The Dangerous World Created by the Asahi Shimbun, NHK, and Cultural Figures: Pseudo-Moralism That Emboldened China and the Korean Peninsula

Originally published on July 21, 2019.
This essay discusses prewar Japanese understanding of China and the Korean Peninsula, American wartime propaganda, the Tokyo Trial, the postwar Constitution, and the influence of the Asahi Shimbun, NHK, and so-called cultural figures.
It criticizes Japanese media and pseudo-moralism for contributing to the process by which China and the Korean Peninsula extracted compensation and aid money from Japan, arguing that they helped create today’s dangerous and unstable world.

2019-07-21
By manifesting precisely “bottomless evil” and “plausible lies,” they extracted from Japan the largest amount of money in human history under the names of compensation and aid.
Those who have continued to make the greatest contribution to this are the Asahi Shimbun and others, as well as NHK.

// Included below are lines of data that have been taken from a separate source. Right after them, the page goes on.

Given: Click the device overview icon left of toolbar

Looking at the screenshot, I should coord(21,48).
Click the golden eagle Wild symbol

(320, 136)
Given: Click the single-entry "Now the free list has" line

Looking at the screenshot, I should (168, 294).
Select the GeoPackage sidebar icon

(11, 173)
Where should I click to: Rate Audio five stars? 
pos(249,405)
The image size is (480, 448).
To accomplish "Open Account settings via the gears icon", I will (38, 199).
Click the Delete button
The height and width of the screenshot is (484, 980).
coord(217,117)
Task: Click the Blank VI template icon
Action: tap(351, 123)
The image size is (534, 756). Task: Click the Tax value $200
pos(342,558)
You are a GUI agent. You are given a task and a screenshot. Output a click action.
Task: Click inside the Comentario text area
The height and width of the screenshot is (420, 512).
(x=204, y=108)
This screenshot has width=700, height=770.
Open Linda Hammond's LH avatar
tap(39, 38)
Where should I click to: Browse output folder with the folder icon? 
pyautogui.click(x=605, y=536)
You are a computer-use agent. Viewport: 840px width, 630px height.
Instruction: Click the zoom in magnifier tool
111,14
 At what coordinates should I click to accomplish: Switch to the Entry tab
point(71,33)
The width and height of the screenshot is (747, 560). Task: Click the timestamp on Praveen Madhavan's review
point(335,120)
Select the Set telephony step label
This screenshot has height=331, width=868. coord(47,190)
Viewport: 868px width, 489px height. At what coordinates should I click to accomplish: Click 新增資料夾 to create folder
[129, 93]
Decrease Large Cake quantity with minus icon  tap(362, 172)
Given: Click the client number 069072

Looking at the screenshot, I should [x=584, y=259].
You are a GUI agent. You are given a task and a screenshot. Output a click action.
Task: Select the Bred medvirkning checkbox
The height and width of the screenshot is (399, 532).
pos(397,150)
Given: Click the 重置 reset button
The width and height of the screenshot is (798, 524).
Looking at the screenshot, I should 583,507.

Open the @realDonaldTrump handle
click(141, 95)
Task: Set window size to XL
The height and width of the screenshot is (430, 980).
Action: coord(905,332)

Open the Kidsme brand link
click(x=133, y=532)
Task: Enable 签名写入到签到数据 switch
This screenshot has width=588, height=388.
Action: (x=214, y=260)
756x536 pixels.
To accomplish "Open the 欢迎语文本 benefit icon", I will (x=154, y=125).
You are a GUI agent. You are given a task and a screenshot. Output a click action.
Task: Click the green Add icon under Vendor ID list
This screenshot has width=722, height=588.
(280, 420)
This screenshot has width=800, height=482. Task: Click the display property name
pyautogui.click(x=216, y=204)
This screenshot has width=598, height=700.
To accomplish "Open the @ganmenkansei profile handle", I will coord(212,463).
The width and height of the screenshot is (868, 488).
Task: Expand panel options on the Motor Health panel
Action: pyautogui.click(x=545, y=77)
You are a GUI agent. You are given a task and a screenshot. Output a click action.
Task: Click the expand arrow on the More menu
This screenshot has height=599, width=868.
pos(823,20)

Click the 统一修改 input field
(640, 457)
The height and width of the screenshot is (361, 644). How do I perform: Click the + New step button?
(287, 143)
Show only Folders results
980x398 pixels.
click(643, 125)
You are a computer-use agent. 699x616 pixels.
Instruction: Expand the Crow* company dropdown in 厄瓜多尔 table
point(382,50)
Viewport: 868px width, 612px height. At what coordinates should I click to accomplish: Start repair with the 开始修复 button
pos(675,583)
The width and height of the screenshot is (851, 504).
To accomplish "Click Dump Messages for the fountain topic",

When one thinks about it, until before the war, the Japanese people had correct knowledge and understanding of China and the Korean Peninsula.
China and the Korean Peninsula took advantage of the complete ignorance of Japan and wartime propaganda of the United States at the time, a country whose history did not even amount to three hundred years, as well as the Tokyo Trial and the Constitution given by the United States in order to Carthaginianize Japan.
By manifesting precisely “bottomless evil” and “plausible lies,” they extracted from Japan the largest amount of money in human history under the names of compensation and aid.
Those who have continued to make the greatest contribution to this are the Asahi Shimbun and others, NHK, and the so-called cultural figures who have gone along with them.
It goes without saying that the representative figures among them are Oe Kenzaburo and Murakami Haruki.
Self-serving pseudo-moralism has created today’s extremely dangerous and unstable world.
The Communist Party’s one-party dictatorship state and the Korean Peninsula use this to divide and weaken public opinion in democratic nations.
The grim incidents that occur one after another—those are probably not the deeds of genuine Japanese people.
Just as they have continued to embolden China and the Korean Peninsula.
Oe, for example, denied Kawabata Yasunari’s “Japan, the Beautiful, and Myself,” and publicly declared, when receiving the Nobel Prize, that Japan was not beautiful.
While refusing the Order of Culture on the grounds that he would not receive a decoration from the Japanese government, he gladly accepted a decoration bestowed by a Nordic king.
Truly, this man is the lowest kind of low-life.
Even today’s Kyoto Animation incident was probably the act of a person whom they have emboldened.